Using IKEv2 with preshared key. AES256, SHA256, and DH Group 14. For the identifiers use distinguished name, and enter in your domain names, these actually don’t have to resolve so you can make them up. Set life time to 28800.

Phase 2. The remote network is going to be the Sonicwall’s “LAN” 192.168.x.0. Change the lifetime to 3600, uncheck unused ciphers. I have two networks on this side, so I just created another phase 2 policy for the 2nd network.

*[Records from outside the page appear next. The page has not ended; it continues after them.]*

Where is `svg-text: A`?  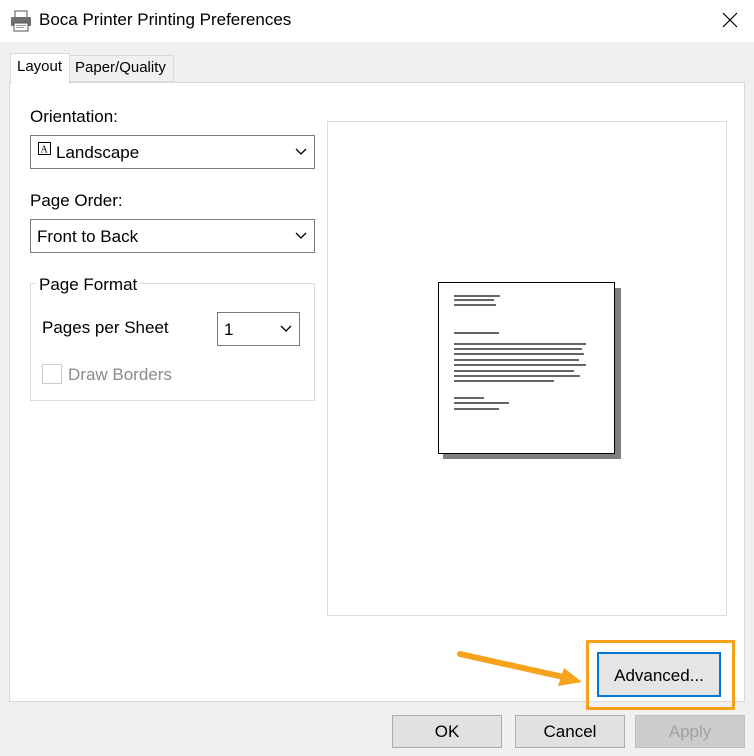
svg-text: A is located at coordinates (45, 150).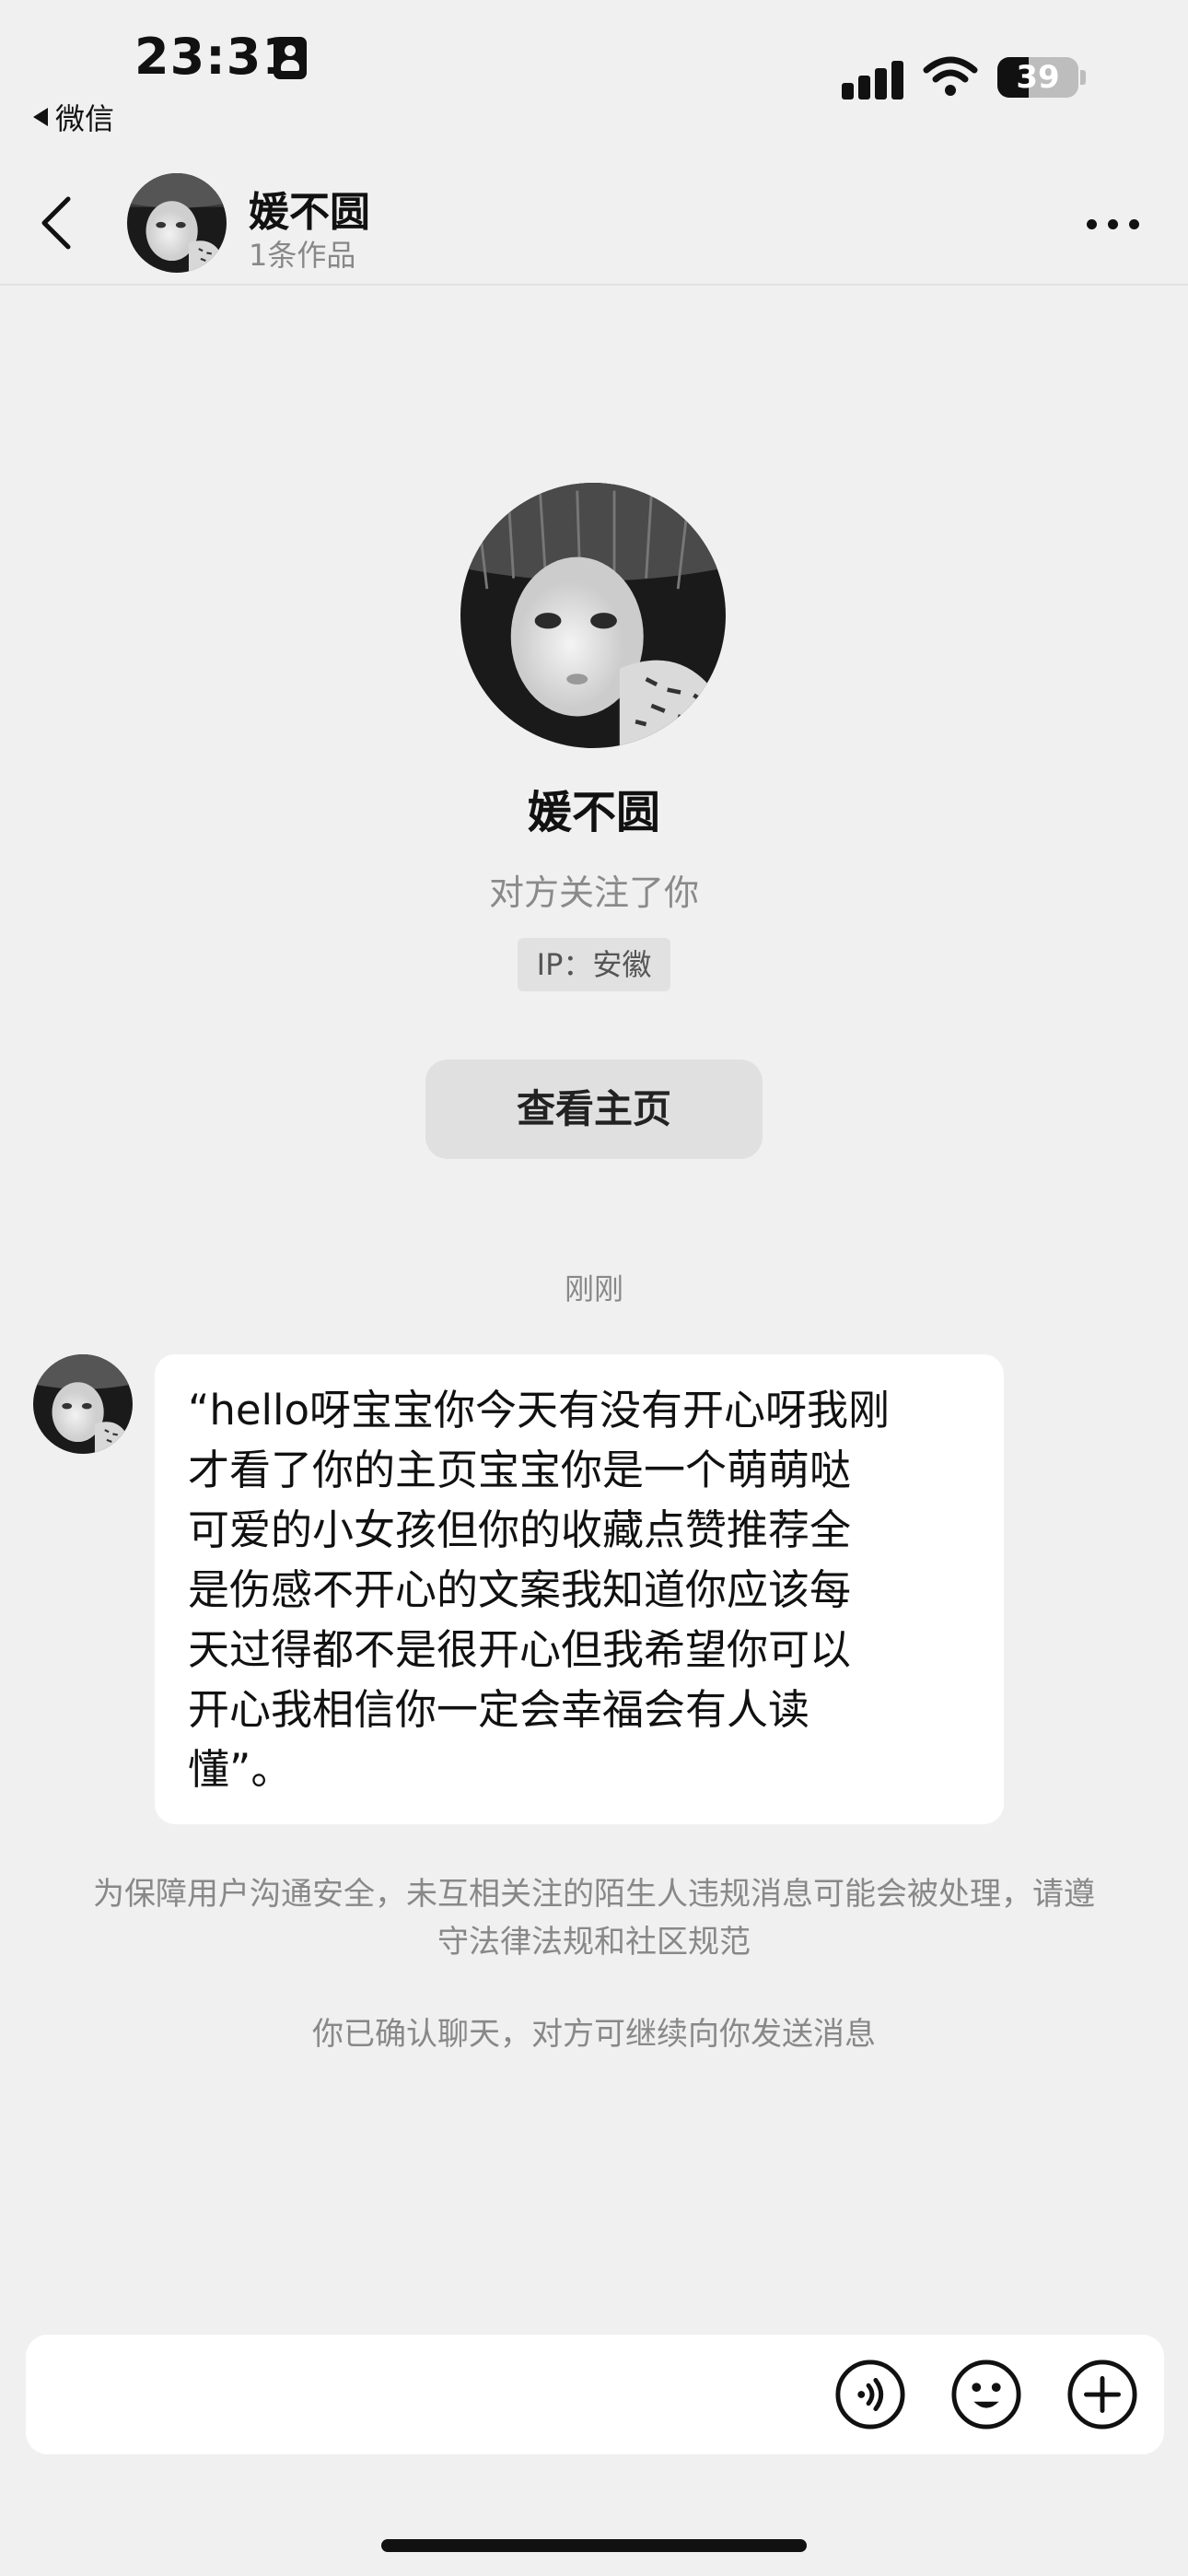 This screenshot has width=1188, height=2576. What do you see at coordinates (428, 2396) in the screenshot?
I see `message-input` at bounding box center [428, 2396].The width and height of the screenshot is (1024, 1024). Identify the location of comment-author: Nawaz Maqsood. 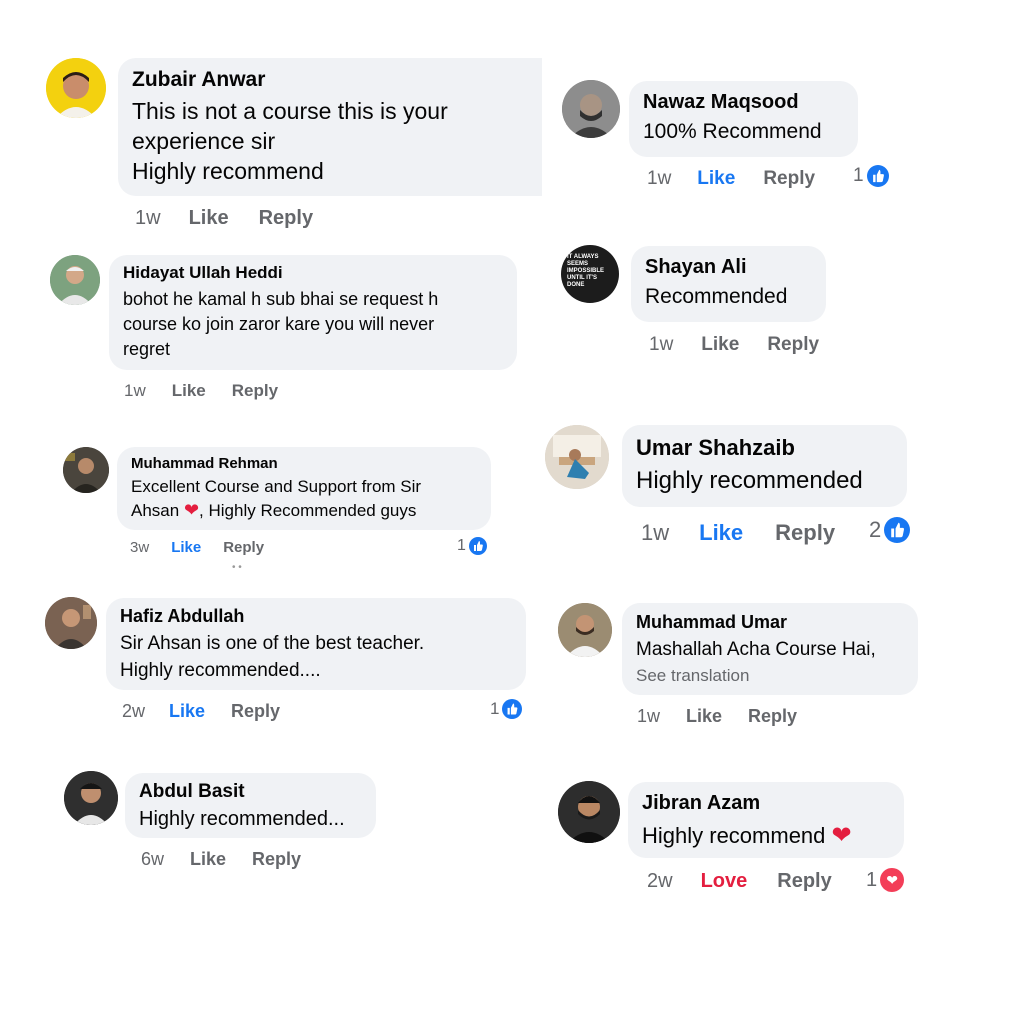
(744, 102).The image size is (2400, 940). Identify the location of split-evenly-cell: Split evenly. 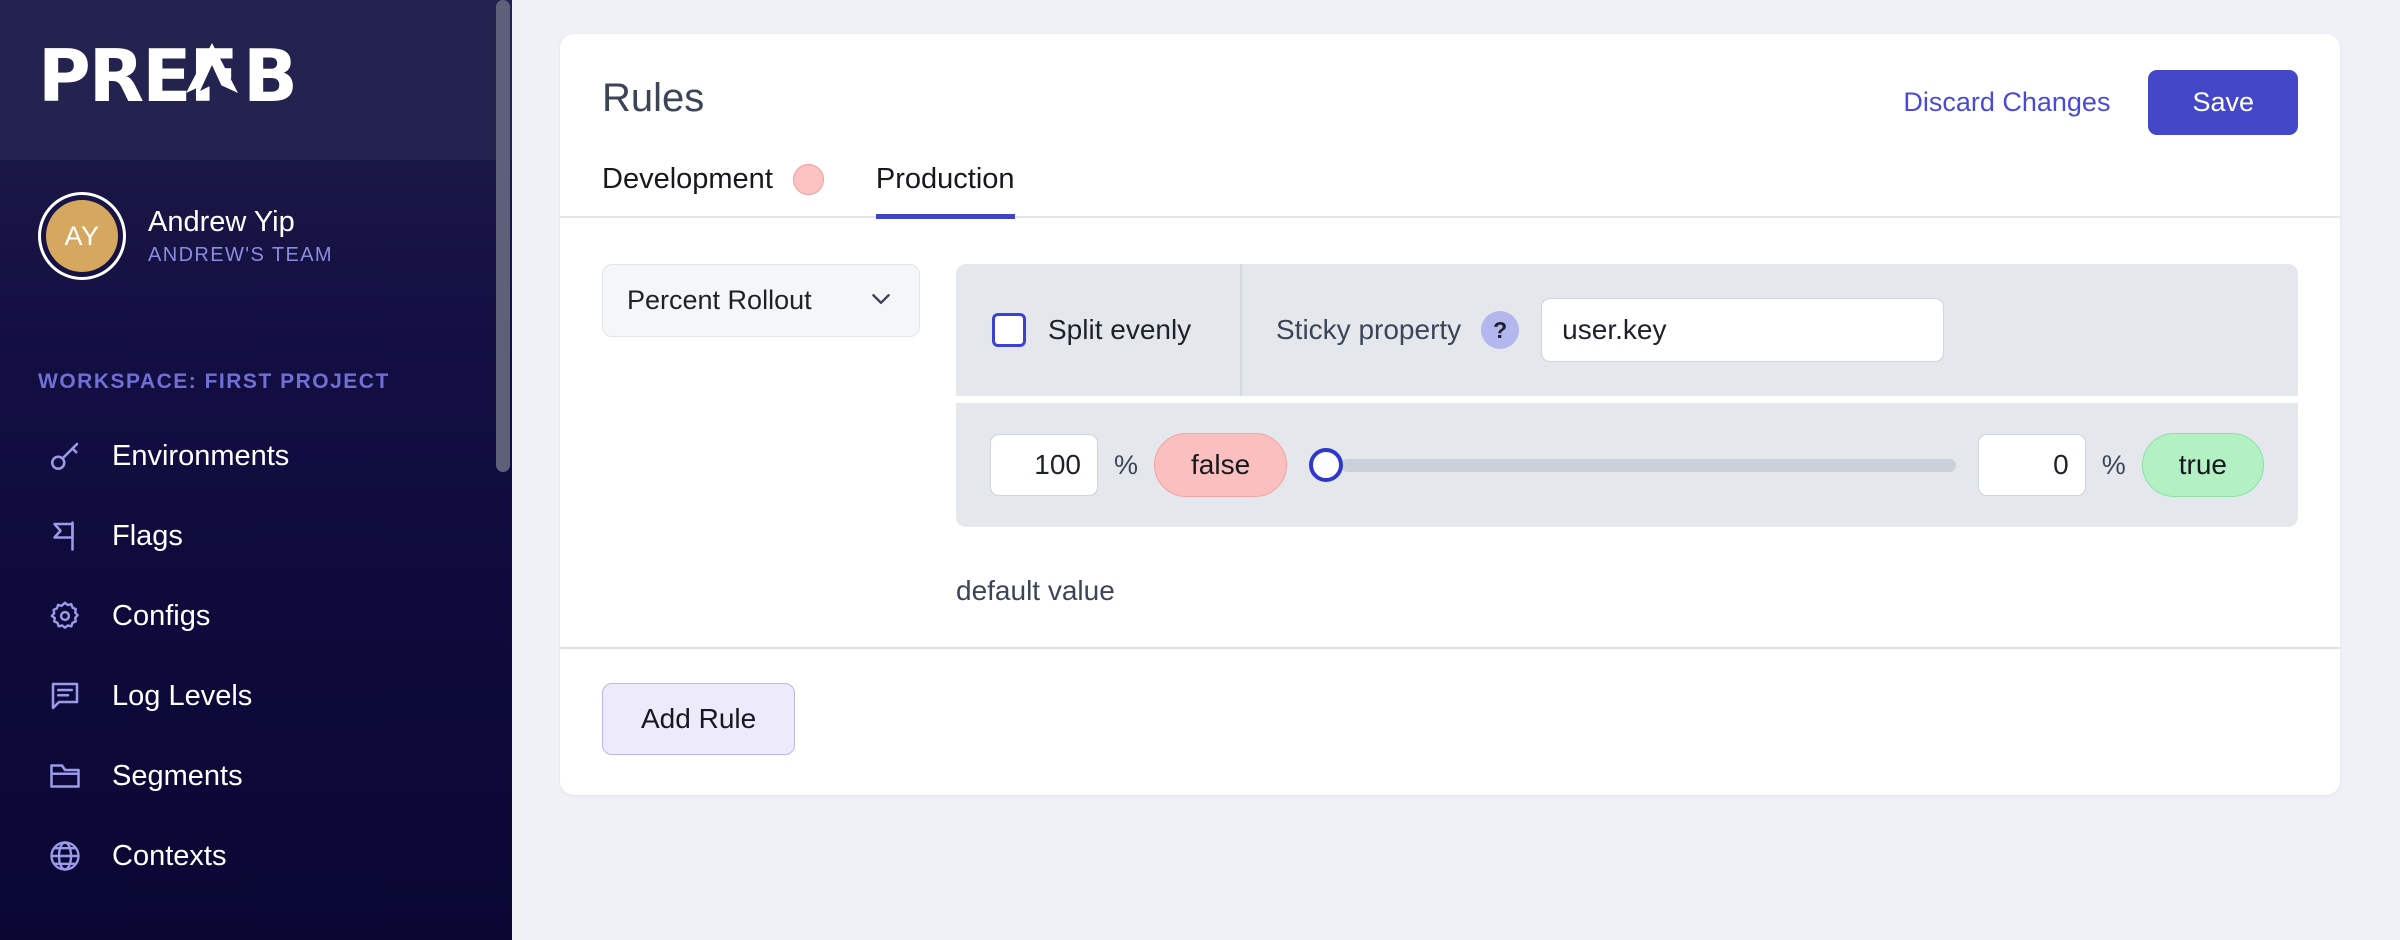
(1099, 330).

On the Sonicwall, enter in the OPNsense’s public IP, and the preshared key. For IKE IDs, these will be the My and Peer identifiers from phase 1 of the OPNsense config.

Pick the local network on the sonicwall side. For remote network pick the address object you should have created for this. ( Sorry, I don’t go over creating one of those). In this scenario there are two networks on the OPNsense side, so I create two VPN Network address objects, and put them in a group.

Here again using IKEv2 AES256, SHA256, and DH Group 14. Change Phase 2 life time to 3600.

Enable keep alive and do not send trigger packet. Click OK and if everything goes well you should see some green lights. This also doesn’t go over what firewall rules you would need to create to pass traffic, you could do any any allow all, but you might no trust the other side.